• **WHAT THE EXERCISE ASKS**
Word for word, restate the lines of the material below from its first line through the one containing "Open the Needs you (46) filter dropdown". Omit the rest.

◇ ◇ ◇ ◇ ◇ ◇ ◇

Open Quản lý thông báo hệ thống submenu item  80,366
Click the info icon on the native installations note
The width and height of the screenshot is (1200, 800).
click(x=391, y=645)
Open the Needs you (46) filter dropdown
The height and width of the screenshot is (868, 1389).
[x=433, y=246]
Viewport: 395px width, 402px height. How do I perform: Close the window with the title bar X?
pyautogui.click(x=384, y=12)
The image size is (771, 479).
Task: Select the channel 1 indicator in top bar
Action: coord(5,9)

◇ ◇ ◇ ◇ ◇ ◇ ◇

• **SOLUTION TO THIS TASK**
Open Quản lý thông báo hệ thống submenu item  80,366
Click the info icon on the native installations note
The width and height of the screenshot is (1200, 800).
click(x=391, y=645)
Open the Needs you (46) filter dropdown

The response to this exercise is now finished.